The chickens are waiting for you. You open the coop and they rush out. You throw a handful of scraps towards them. It splatters on the grass like vomit. Your old self is creeping back. You and the chickens and the backyard and the sun on your face. Your mind returns to that showerhead. Those taps. They looked ugly, wrapped in yellow foam and gaffer tape. What did they expect you to do with the hard metal edges?

The chickens form a ruck, squawking, pushing each other out of the way, and pecking at the scraps. You walk around to the side of the coop and lift the henhouse door. There are three eggs. You look at your four chickens. You sigh. Poor chook, she who has stopped laying. You feel heavy as you rest the yoghurt container on top of the coop.

Maybe the padding was for the man who banged his head into the wall. Standing and methodically banging his head against the doorframe. Bang, bang, bang. When the nurse walked past, she stopped him, but when she left again, he would restart. It was fucking depressing. They needed more nurses.

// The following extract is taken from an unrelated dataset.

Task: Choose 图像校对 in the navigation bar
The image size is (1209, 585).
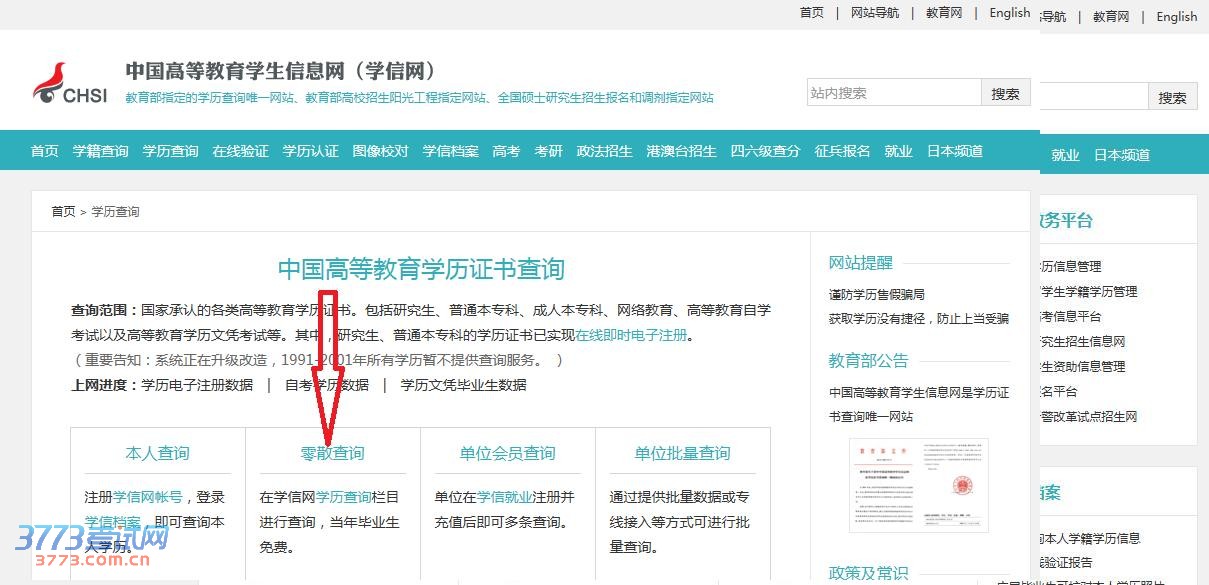Action: click(380, 151)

You make a pouch in your t-shirt to place the eggs. The shirt, which belongs to Sam, must be at least ten years old. It’s so faded you can only just make out the word ‘Stussy’ across its front. It belongs to a past where Sam cared about brands and pretended to be part of surf culture, despite living two hundred kilometres west of the coast. You often wear Sam’s clothes now, which fit better across your fat waist and hips.

You grip your shirt pouch with one hand and take the yoghurt container with the other. You are running out of energy, so you pour the remaining scraps out near the chickens. You walk back towards the house. The kids next door are at a gap in the fence, where a paling has fallen down. Their faces, close together, are red and damp from jumping. The friend nudges Andrew, who takes a long breath.

‘Mum says you saw the devil,’ he says.

Your body becomes stiff. You are collecting your story from fragments given to you by other people. You look at Andrew, at his 10-year old eyes. You see the padded showerhead, the padded taps. It was not you in that place. It was someone else, another made-up version of you, a shadow of you.

The boys are still and serious, waiting for your response. A dare, no doubt. I dare you to say this to the crazy lady.

‘Yes.’ Your voice is low and slow. Your thoughts sluggish, your tongue heavy.

‘What did he look like?’ says the friend.

‘I only heard his voice,’ you say.

You can feel the boys’ energy pushing towards you. They want more words to toy over later, to report back to their friends, to their parents.

‘Did you try to hurt your baby?’ Andrew says.

You frown and walk back inside. It’s cold in the shade of the house. You take the eggs out of your t-shirt one by one and place them on the bench. You pick one up and use a tea towel to remove the dirt and dried grass. Then you notice Jack is crying. Jack. You forgot about him momentarily and you wonder how long he has been crying.